Nouveaux défis avec l’envoi par mail des résultats à l’université de N’Djaména

Avancée numérique à l’Université de N’Djaména : entre espoirs et difficultés

N’Djaména, un tournant numérique. Pour l’année académique 2025-2026, l’Université de N’Djaména a adopté un système novateur pour la diffusion des résultats d’examens. Ces derniers sont désormais envoyés directement aux étudiants par e-mail, marquant une étape significative dans la digitalisation de l’institution. Une décision qui, bien que prometteuse, soulève des réactions variées.

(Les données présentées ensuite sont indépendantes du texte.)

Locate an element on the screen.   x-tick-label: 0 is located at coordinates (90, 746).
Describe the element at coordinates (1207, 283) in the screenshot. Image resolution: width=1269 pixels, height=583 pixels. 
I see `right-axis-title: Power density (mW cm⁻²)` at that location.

Modernisation en marche. L’administration universitaire présente cette initiative comme un pas décisif vers l’amélioration de la gestion académique. Le but principal est de minimiser les attroupements massifs et les longues attentes devant les panneaux d’affichage. Désormais, grâce à un dispositif installé à la présidence de l’université, l’envoi automatique des résultats offre aux étudiants un accès plus rapide et simplifié à leurs notes.

Défis sur le terrain. Malgré les intentions louables, l’application de ce nouveau système révèle des obstacles. Nombre d’étudiants sont confrontés à l’absence d’une adresse e-mail valide ou de smartphone, ainsi qu’à des soucis d’accès à Internet dûs aux problèmes de connectivité régulièrement rencontrés au Tchad. Ces limitations obligent certains à se déplacer jusqu’à la présidence de l’université pour régulariser leur situation, neutralisant en partie l’efficacité de la démarche numérique.

Réactions contrastées. Certains étudiants, comme Richard, étudiant en sciences de l’éducation, louent cette innovation qui leur permet de recevoir et vérifier leurs résultats plus rapidement. « Cela facilite les réclamations en cas d’erreur », dit-il. À l’inverse, Ferdinand, étudiant en sciences économiques, déplore que la méthode ne profite pas à tous, en particulier à ceux manquant de ressources technologiques ou d’une connexion Internet stable. Selon lui, l’incertitude concernant la réception des résultats à temps pourrait inciter des étudiants à repasser inutilement certaines matières par crainte de l’échec.

Une transition perfectible. Mahamat Saleh Ahmat Ali, président de l’Union nationale des étudiants tchadiens, estime que la réforme nécessite une préparation plus minutieuse. Il souligne l’importance de former les personnels administratifs à cette nouvelle technologie et recommande la réalisation de tests pilotes. « Il est crucial d’adapter ces avancées à la réalité des étudiants pour éviter d’aggraver les inégalités numériques existantes », déclare-t-il.

Vers une transformation numérique réussie. Cette réforme, tout en illustrant les défis d’une transition numérique dans des environnements aux infrastructures limitées, constitue une modernisation indispensable. Néanmoins, pour fonctionner de manière optimale, elle requiert un accompagnement soutenu. Une initiative qui démontre la volonté de l’université d’inscrire l’éducation tchadienne dans une dynamique de progrès, tout en restant attentive aux contraintes rencontrées par ses étudiants.